Why Nairobi meeting between Tshisekedi and armed groups flopped

Saturday April 23 2022
DR Congo President Felix Tshisekedi.

DR Congo President Felix Tshisekedi. PHOTO | FILE | NMG


The planned talks between armed groups and Democratic Republic of Congo President Felix Tshisekedi did not materialise in Nairobi on Friday, with officials now saying they have moved to a Plan B.

President Félix Tshisekedi was initially scheduled to receive representatives of armed groups in Nairobi on Friday, but their representatives failed to show up due to “logistical challenges”.

Some sources said the rebel groups could not travel to Kenya on time, despite Nairobi having made plans to facilitate their travel.

Mr Tshisekedi was subsequently expected to leave Nairobi late on Friday to return to Kinshasa, ending any prospect of him directly engaging the groups.

Officials now say the talks could be held between the armed groups and a special taskforce appointed by President Tshisekedi.

Consultations will, however, continue in Nairobi, overseen by Kenya’s President Uhuru Kenyatta.


Tina Salama, the deputy spokeswoman for the Congolese president, said the government was not abandoning talks but it would now delegate the discussions to a team under the President.
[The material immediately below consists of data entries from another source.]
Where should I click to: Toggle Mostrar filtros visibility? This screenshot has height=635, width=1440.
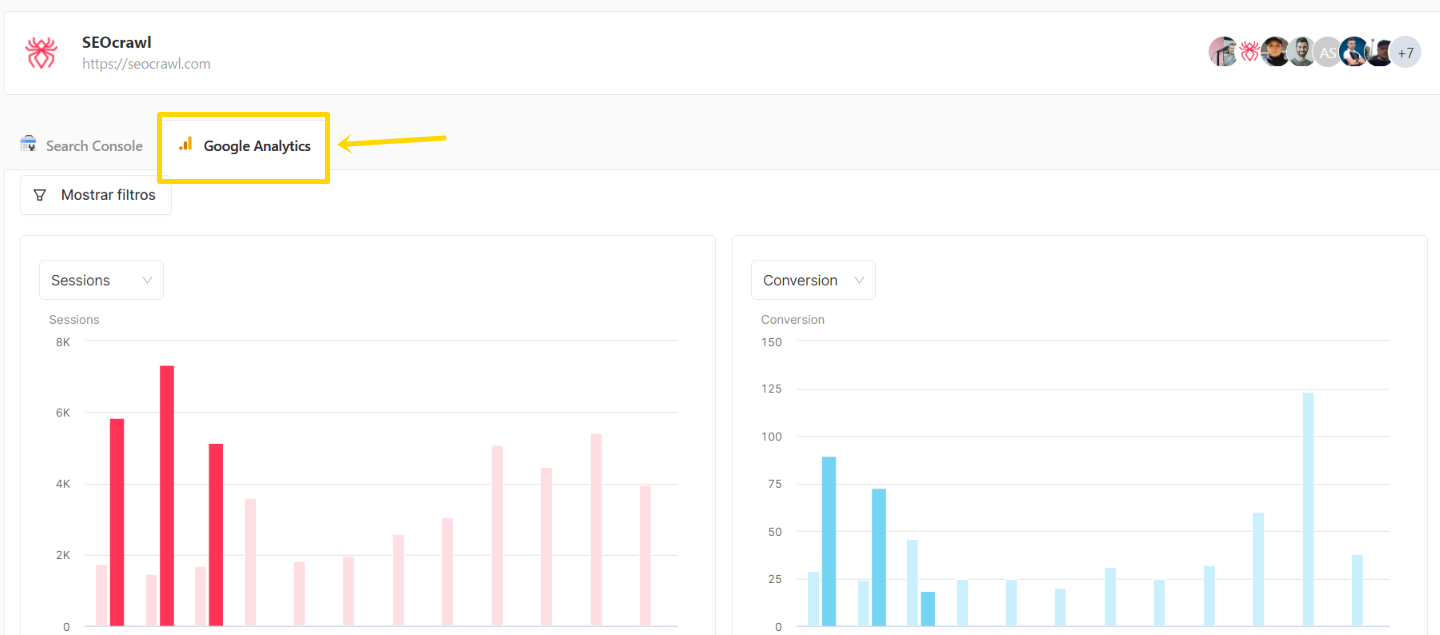[95, 194]
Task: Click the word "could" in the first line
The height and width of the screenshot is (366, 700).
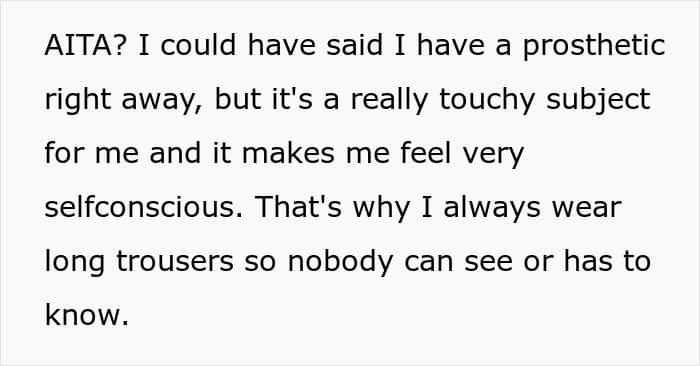Action: coord(198,46)
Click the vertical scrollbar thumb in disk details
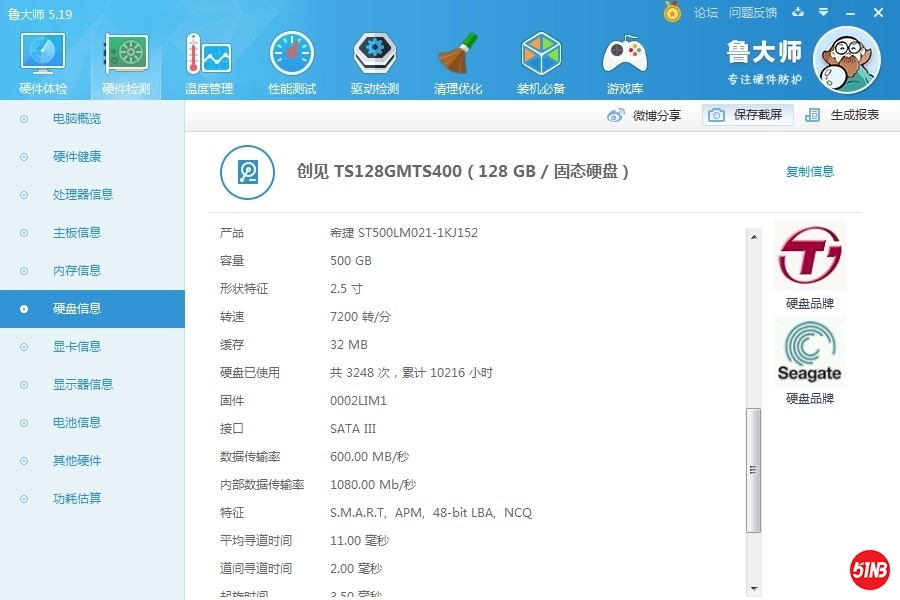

“The president (Felix Tshisekedi) is not receiving representatives of the armed groups on Friday in Nairobi. A Congolese team will remain on site under the leadership of President Uhuru Kenyatta to bring the process to a successful conclusion,” she said, adding that the “logistical problems” were the cause of the meeting flopping.

For the second time in less than two weeks, several heads of state of the East African Community (EAC) met in Nairobi on April 21 to discuss security in the Great Lakes region. 

Tshisekedi, Kenyatta, Ugandan President Yoweri Museveni and Burundi’s Head of State Evariste Ndayishimiye were present at the April 21 meeting. Rwanda’s Paul Kagame, who attended the previous meeting, was represented by his Foreign Minister Vincent Biruta.

DR Congo recently joined the EAC as its seventh member, and the leaders of the bloc want to help it regain peace in its borders to ensure regional security.

The leaders chose negotiation first, urging the armed groups to accept the peace talks and lay down their arms, failing which the EAC will resort to deploying bloc's military in the troubled eastern DRC.